He has nowhere to go. So he goes there. An alienated young man can see no meaning in life. He doesn't even see the point of getting out of bed in the morning. To escape from his family he decides to set off on a hitchhiking adventure around Europe and is picked up by a friendly lorry driver with an unusual interest in philosophy. But the journey soon becomes a violent and kafkaesque nightmare...


Product Details

  • Amazon Sales Rank: #226640 in Books
  • Published on: 2005-05-02
  • Original language: English
  • Binding: Paperback
  • 249 pages

Editorial Reviews

JACK
'Slick, pacy period piece from one of the UK’s most successful thriller writers.'

The Times
'Very good...Kafka lurks in the background through all this...concerning how to remain human amidst inhumanity.'

Daily Telegraph
'A pacy, tense and often funny read.'


Customer Reviews

A pleasing mixed bag5
Sometimes you don't choose books, they choose you. So it was with this, a thought-provoking novel that I had never read a review of, never seen, never knew about and whose author was unknown to me. I was browsing a local bookstore, found it staring up at me, read the blurb on the back about a young man (I am one), on a journey through Europe (which I am considering), who finds himself in a Kafkaesque nightmare (I hope I don't!) and rethinks his life (would be nice). So I bought it, and I honestly can hand-on-heart tell you that it has made me completely reassess my relationships with pretty much everybody I know. My family all of a sudden look a great deal better than they did 2 days ago - it sounds callous, but my love and respect for them has grown. I read this book in two sittings, the only reason it took that long was I had to go away and think about some of the story before being prepared to continue.
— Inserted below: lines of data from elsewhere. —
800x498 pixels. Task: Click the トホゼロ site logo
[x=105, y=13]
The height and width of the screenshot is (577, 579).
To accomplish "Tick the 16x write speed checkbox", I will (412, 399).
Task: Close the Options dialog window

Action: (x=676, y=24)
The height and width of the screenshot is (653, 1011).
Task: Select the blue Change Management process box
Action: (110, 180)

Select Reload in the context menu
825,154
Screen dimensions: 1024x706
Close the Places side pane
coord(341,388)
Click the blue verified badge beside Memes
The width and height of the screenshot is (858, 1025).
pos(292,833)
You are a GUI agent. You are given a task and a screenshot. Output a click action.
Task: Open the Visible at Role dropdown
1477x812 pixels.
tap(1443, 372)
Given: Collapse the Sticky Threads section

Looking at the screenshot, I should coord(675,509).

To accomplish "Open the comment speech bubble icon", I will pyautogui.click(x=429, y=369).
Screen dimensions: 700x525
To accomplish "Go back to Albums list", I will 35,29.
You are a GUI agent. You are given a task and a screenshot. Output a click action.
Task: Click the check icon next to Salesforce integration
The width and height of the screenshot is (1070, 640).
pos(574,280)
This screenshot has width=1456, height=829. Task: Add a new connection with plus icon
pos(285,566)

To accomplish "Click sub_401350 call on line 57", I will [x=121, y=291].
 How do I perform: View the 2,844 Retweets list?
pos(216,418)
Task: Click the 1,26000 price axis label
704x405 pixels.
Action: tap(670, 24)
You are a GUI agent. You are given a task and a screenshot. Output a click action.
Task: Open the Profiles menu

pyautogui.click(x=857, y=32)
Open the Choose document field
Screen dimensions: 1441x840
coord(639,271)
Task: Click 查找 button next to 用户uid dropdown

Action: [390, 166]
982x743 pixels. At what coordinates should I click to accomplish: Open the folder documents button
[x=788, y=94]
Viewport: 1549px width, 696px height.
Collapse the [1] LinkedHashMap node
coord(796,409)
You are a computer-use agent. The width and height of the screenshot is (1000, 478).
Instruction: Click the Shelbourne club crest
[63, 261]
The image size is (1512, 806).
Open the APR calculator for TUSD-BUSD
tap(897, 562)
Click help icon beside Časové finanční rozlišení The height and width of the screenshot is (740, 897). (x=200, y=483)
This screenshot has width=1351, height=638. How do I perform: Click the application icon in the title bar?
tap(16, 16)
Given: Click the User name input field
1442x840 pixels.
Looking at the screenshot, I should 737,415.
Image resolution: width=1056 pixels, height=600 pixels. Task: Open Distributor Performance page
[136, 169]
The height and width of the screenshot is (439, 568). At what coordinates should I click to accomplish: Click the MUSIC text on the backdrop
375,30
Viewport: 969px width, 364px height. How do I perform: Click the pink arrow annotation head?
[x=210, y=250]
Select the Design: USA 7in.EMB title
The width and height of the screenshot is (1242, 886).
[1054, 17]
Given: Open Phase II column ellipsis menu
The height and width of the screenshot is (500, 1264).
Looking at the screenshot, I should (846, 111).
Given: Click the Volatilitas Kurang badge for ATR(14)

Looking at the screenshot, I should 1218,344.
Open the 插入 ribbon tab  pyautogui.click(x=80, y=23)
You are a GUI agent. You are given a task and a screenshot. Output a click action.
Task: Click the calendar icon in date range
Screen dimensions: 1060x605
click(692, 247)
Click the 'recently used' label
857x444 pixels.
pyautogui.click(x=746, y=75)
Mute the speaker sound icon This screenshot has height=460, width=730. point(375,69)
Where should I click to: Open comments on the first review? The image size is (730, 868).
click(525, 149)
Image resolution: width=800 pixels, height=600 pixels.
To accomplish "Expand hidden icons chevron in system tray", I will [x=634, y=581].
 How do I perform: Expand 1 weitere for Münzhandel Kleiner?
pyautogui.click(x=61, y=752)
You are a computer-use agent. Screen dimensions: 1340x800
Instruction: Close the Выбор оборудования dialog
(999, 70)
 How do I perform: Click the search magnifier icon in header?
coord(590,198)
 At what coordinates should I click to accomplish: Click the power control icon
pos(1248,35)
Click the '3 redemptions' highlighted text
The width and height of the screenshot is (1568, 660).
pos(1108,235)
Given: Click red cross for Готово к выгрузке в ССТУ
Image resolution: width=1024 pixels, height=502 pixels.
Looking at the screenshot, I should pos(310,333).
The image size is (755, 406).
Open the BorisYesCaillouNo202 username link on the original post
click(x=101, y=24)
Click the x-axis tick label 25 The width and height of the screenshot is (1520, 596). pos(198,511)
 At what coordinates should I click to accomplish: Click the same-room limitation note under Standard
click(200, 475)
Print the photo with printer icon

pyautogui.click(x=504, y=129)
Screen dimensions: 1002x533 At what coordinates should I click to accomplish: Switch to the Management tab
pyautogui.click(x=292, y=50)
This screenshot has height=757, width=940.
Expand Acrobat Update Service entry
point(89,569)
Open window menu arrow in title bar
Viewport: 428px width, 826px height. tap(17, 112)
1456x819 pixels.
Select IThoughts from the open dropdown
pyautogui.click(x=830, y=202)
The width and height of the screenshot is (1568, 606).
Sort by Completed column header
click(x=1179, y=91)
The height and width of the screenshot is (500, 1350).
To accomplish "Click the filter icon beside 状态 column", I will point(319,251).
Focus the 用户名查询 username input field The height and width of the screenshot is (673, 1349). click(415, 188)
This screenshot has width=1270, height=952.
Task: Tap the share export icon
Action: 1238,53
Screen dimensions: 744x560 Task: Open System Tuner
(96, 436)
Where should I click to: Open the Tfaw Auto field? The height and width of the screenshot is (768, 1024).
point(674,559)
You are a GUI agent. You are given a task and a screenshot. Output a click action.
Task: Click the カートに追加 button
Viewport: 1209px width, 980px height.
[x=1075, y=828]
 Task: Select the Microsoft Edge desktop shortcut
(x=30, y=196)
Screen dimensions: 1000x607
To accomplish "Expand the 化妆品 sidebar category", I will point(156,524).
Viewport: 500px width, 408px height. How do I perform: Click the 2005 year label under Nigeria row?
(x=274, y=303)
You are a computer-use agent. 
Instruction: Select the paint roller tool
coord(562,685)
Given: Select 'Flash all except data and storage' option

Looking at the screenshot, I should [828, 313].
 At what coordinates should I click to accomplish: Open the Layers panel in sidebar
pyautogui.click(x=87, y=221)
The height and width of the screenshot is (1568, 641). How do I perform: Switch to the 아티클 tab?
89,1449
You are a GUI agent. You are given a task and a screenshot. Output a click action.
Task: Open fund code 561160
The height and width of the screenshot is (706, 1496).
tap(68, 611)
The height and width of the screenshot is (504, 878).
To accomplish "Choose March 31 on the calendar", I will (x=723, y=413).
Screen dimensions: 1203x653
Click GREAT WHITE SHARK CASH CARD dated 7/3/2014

As a story, Society of Others starts out in a rather plodding way. The first chapter or two there are undertones of that "I want to win a Booker"-style: young man, disenfranchished with life, dislikes his family, life has no direction, etc. I thought I could smell the rest of the story from there. I think at this point I only put the effort in continuing because I related to the character. I underestimated Nicholson as a writer, that isn't where this book heads.

The story isn't like that at at all. It's insane. It's beautiful. It makes no sense, and yet that's the point. In the early chapters there were the subtle undertones of an influence from Banks' 'The Wasp Factory' which were all another red herring (or were they?). It all starts to get uneven, unsettling, unsure... I think that's the point.

The influences here are wide and varied. The narration is often rich, sometimes not particularly well paced, but all rather hypnotic and surreal in its own way - not maddeningly so, but there. The story takes us through a journey that makes no sense yet in the same way, is the only journey that could be taken for this young man.

If this all sounds rather philosophical, rather airy, then yes, that's the point. If you're the sort of person who liked Zen/Motorcycle Maintenance, liked Sophie's World, likes to think, likes to explore your own mind and those of others, this is an enjoyable book. At times it feels like it's trying to be a Clancy or something like Ipcress File, other times it feels like Vonnegut has been at the typewriter and is trying to squeeze some Bokonism in there and other times still it's just a story about a guy who is really, really lost.

And therein lies the clincher - this is all about being lost. It's all about sacrifice and not always the sacrifices you make for others, but those made for you.

I'm going to be reading a lot more Nicholson from now on. I originally considered giving this book 4 stars because the pace shifts and some parts are just wholly unbelievable, and I'm not sure they weren't meant to be. It's hard sometimes to suspend disbelief and there are weak spots here. Whilst the writing sometimes felt patchy to me, on the whole, the overall effect that I walk away with is pretty brilliant. When a novel makes you think a little more about others in the World around you and less about yourself, well, how can you not give it 5 stars?

Odd3
Mr. Nicholson decides to leave The Society of Others' main character nameless, and this seems to suit him. He, the main character, starts the story as an aimless twenty/thirtysomething. His philosophy of apathy sees him locked away from the world in his bedroom at his parents' house, spending his days with the television on, but the sound down.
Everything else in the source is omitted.